If RUT hits 1205 this week, my short Call (1230) will probably be close to the 30% probability number. If that happens, I'll be closing the 1230/1240 spread for a manageable loss and will redeploy capital with the 1260/1270 bear Call spread, where I would feel very very comfortable. Now, will RUT hit 1205 this week? Will the markets move up almost 3% this upcoming week? I'm optimistic that this won't happen. I think the market is just too close to a short term overbought extreme. I see 1% - 1.5% happening, not 3%. But, anything is possible, and as a trader you have to plan ahead and that's all I'm doing. Close 1230/1240 and open 30 points higher at 1260/1270 if RUT hits 1205 before September 5th.
On the offensive side, I would like to enter a secondary position in October in addition to the existing RUT Iron Condor. I would like to sell a 2090/2095 Credit Call spread on SPX and obtain 0.50 credit for it. The only way that will happen is if SPX reaches 2020. That would be a 1% push higher, which is totally possible.

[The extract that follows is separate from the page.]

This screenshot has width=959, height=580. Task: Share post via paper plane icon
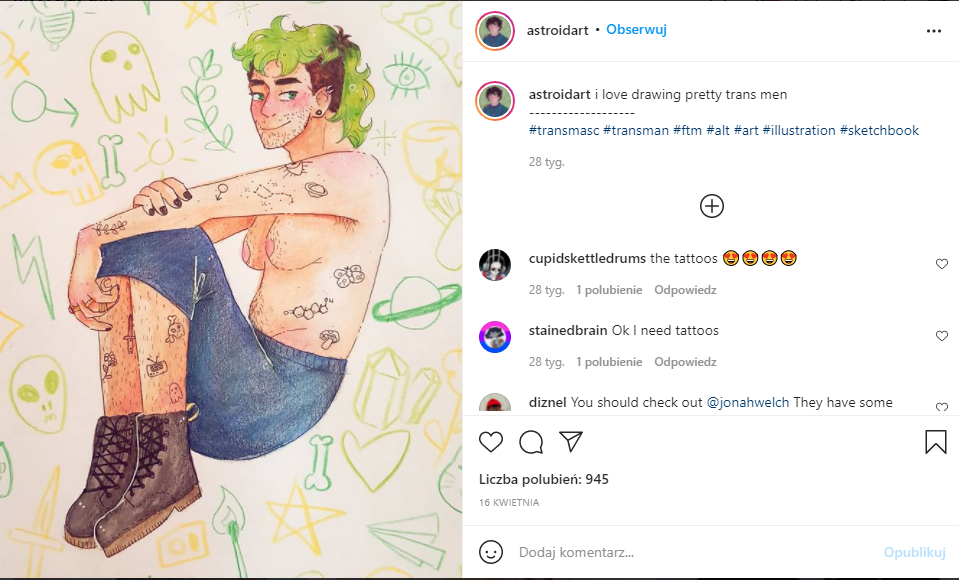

Like I said in the Market conditions segment, if it wasn't because I'm already short RUT Calls, I would have probably sold SPX Calls. Right now, the 2075/2080 Call spread has a 90% probability of success and it offers 0.55 credit. I think that spread is decently safe, I just want to be extremely careful in my particular situation and that's why I'll wait for a more extreme market.
Forex
Metatrader sucks. I mean it seriously sucks. I know it is the most used platform in the world of retail forex traders, but I think that's mostly due to lack of a serious competition than anything else.

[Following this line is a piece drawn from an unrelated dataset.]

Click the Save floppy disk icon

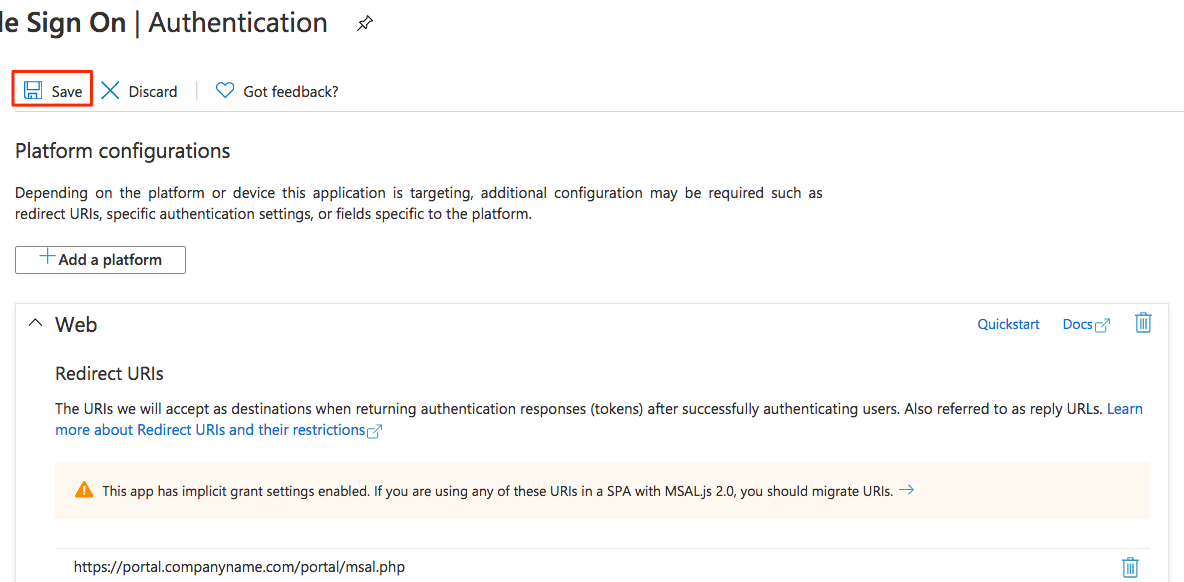pos(34,91)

This week, Metatrader decided to disable my paper money account. Along with it, all the history that I had created tracking the results of a particular strategy for months is gone. Gone with the wind. Without a previous, alert, warning or anything.
Anyways, the LT Trend Sniper System is a very simple strategy and it won't be hard for me to track the results manually. The robot would still be riding the short EUR/USD position initiated on July 17 after a new 70 day closing low was made. The robot started to short the pair at 1.3524. Because an 8 day closing high has not been made (which is one of the exit conditions, based on price reversal). And because 8 days haven't gone by without the price making fresh lows (which is the second exit condition, based on lack of progress) then, the position hasn't been closed. EUR/USD is right now priced at 1.3130. That is a 394 pip gain so far. The stop loss had originally been placed at 83.2 pips. That means the reward so far is 4.7358 times the original risk specified for the trade. And because 3% of the capital was being risked, the gain so far represents a +14.20% growth for the portfolio. Simply amazing. I will start using this strategy with real money in 2015 if I find a good reputable retail Forex broker for Canadians. OANDA is my candidate right now. I will also release the robot to the public so whoever wants to use it, can do so. Although the strategy has always been 100% public with zero secrecy. So, anyone out there can trade it manually.
Economic Calendar
Sunday: Chinese Manufacturing PMI
Monday: German GDP, PMI and European PMI. American markets closed (both US and Canada)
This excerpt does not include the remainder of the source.